____ DATA FOR REVIEW

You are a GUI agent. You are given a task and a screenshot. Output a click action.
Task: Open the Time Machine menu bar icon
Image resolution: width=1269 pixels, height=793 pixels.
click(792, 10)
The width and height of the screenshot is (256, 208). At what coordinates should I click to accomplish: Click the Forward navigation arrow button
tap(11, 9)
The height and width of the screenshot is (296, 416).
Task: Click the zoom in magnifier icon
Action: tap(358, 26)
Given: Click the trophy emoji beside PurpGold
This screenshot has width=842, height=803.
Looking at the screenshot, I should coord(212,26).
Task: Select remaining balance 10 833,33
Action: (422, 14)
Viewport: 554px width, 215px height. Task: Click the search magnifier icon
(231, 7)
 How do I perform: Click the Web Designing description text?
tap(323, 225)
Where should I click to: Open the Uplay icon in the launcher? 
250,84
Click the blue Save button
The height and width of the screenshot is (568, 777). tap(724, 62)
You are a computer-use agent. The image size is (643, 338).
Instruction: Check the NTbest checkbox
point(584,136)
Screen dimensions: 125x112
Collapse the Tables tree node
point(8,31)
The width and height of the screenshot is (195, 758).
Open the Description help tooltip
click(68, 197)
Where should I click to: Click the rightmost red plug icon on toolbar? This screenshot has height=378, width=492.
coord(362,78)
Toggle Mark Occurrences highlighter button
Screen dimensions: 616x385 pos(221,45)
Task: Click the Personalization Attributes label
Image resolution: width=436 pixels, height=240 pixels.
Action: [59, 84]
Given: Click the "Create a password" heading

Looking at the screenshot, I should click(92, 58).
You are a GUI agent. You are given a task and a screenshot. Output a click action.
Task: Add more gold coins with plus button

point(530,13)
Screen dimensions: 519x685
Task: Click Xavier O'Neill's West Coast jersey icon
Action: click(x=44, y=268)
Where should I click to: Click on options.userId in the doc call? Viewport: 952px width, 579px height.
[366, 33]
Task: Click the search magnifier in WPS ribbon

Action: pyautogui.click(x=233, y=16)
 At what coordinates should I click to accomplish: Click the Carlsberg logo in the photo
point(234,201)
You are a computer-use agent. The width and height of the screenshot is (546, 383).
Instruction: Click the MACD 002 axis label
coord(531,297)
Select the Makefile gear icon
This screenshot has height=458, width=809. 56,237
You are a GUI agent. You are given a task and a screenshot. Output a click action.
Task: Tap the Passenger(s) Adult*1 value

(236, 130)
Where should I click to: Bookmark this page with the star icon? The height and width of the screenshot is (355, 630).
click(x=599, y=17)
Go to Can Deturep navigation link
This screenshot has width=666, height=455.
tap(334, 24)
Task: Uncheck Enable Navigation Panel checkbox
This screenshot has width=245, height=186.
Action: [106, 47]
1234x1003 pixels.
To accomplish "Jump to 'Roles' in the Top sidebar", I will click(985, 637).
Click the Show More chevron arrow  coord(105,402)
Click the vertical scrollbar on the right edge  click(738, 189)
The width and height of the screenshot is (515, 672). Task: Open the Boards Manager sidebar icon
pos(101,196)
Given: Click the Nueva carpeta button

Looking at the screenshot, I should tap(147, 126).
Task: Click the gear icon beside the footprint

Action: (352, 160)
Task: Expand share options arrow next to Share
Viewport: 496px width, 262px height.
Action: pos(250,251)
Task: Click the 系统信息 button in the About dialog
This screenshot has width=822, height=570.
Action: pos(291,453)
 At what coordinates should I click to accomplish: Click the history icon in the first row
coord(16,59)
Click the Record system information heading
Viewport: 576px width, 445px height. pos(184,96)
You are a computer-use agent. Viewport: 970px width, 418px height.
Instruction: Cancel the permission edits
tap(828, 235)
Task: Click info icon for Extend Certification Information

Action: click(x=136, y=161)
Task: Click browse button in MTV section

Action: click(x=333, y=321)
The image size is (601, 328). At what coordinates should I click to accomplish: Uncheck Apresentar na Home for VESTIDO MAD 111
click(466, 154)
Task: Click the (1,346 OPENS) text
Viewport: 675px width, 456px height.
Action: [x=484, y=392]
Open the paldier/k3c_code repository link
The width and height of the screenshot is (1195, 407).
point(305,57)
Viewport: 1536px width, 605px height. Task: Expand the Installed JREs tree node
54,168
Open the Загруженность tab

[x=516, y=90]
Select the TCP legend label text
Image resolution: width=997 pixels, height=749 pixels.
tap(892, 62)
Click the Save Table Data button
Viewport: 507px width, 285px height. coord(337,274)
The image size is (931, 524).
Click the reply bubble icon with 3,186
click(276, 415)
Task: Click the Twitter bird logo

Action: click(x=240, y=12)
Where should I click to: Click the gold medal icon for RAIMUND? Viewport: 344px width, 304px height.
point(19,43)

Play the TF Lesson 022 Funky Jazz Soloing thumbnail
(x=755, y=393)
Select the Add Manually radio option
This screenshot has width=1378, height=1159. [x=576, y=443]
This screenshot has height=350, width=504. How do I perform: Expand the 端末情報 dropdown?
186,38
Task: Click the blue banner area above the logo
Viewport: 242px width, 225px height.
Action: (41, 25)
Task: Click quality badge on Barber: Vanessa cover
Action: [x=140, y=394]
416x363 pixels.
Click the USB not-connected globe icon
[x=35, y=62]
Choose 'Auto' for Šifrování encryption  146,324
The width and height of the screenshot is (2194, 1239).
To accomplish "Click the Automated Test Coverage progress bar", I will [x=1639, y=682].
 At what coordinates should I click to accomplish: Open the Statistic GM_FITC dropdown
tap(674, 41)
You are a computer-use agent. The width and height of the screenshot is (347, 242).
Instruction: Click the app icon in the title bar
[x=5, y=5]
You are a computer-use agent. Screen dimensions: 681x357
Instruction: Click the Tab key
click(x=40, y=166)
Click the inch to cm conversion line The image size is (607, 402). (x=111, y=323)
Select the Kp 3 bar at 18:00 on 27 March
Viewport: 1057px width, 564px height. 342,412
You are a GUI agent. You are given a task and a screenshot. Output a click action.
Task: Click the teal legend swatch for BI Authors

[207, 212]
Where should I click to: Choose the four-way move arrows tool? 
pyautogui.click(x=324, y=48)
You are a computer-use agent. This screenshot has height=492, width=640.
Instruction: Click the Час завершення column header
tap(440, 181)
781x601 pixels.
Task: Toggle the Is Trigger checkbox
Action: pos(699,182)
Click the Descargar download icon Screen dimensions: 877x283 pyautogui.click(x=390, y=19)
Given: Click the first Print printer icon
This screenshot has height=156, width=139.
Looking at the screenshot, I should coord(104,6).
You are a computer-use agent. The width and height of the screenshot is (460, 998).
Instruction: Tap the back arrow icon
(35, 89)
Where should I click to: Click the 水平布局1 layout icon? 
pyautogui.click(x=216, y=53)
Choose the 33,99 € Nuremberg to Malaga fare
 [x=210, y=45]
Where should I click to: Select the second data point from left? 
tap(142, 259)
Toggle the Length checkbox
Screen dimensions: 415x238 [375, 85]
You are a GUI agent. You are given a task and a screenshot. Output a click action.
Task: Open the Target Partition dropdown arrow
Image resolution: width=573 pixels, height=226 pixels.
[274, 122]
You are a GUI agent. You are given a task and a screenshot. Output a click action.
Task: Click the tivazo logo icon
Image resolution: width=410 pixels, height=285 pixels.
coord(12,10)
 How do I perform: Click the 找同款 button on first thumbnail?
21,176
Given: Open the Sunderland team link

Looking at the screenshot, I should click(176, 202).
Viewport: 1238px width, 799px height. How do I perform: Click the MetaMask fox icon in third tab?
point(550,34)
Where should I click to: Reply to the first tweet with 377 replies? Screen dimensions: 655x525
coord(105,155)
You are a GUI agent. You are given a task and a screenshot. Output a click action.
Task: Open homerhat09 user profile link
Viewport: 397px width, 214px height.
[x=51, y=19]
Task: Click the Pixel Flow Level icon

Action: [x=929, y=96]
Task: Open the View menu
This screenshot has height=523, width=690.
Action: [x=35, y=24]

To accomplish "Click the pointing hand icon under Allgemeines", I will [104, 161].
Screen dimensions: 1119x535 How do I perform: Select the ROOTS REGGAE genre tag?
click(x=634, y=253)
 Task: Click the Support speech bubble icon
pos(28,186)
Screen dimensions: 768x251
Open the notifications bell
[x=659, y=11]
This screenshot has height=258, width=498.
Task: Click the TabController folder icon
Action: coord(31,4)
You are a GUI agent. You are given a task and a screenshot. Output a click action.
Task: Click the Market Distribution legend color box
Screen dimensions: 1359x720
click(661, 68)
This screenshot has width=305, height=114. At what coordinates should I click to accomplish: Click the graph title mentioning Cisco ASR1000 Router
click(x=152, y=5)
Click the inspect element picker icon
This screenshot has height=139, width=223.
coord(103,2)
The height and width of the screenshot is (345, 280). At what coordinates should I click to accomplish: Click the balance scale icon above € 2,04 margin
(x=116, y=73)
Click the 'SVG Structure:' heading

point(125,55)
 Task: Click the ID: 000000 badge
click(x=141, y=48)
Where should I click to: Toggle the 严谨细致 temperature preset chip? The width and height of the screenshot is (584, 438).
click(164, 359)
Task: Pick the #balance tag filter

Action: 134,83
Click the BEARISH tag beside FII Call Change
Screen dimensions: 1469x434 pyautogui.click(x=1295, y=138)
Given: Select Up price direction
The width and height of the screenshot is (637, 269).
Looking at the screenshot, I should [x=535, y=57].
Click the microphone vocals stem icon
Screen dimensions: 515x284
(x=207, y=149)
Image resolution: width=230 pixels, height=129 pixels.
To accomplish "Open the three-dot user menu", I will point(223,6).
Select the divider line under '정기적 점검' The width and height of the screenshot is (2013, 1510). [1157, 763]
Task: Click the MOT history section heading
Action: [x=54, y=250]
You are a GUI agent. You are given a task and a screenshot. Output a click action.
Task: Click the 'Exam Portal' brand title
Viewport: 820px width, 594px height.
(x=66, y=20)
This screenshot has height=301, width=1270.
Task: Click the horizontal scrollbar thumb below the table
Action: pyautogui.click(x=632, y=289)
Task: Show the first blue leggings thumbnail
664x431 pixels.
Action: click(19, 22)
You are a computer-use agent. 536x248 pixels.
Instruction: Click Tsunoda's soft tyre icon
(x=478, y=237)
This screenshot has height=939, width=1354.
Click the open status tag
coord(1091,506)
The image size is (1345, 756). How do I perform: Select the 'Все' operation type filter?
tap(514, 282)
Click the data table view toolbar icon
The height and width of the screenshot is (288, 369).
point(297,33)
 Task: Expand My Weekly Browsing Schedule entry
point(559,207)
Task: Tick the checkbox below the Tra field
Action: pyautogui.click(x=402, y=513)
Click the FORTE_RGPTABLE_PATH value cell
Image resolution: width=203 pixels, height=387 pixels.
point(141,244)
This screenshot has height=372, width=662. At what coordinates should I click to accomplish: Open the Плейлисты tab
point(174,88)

________

**WHAT IS BEING ASKED**:
Copy each line of the listing that contains the string "Show".

**ANSWER SPACE**:
Click the Show More chevron arrow  coord(105,402)
Task: Show the first blue leggings thumbnail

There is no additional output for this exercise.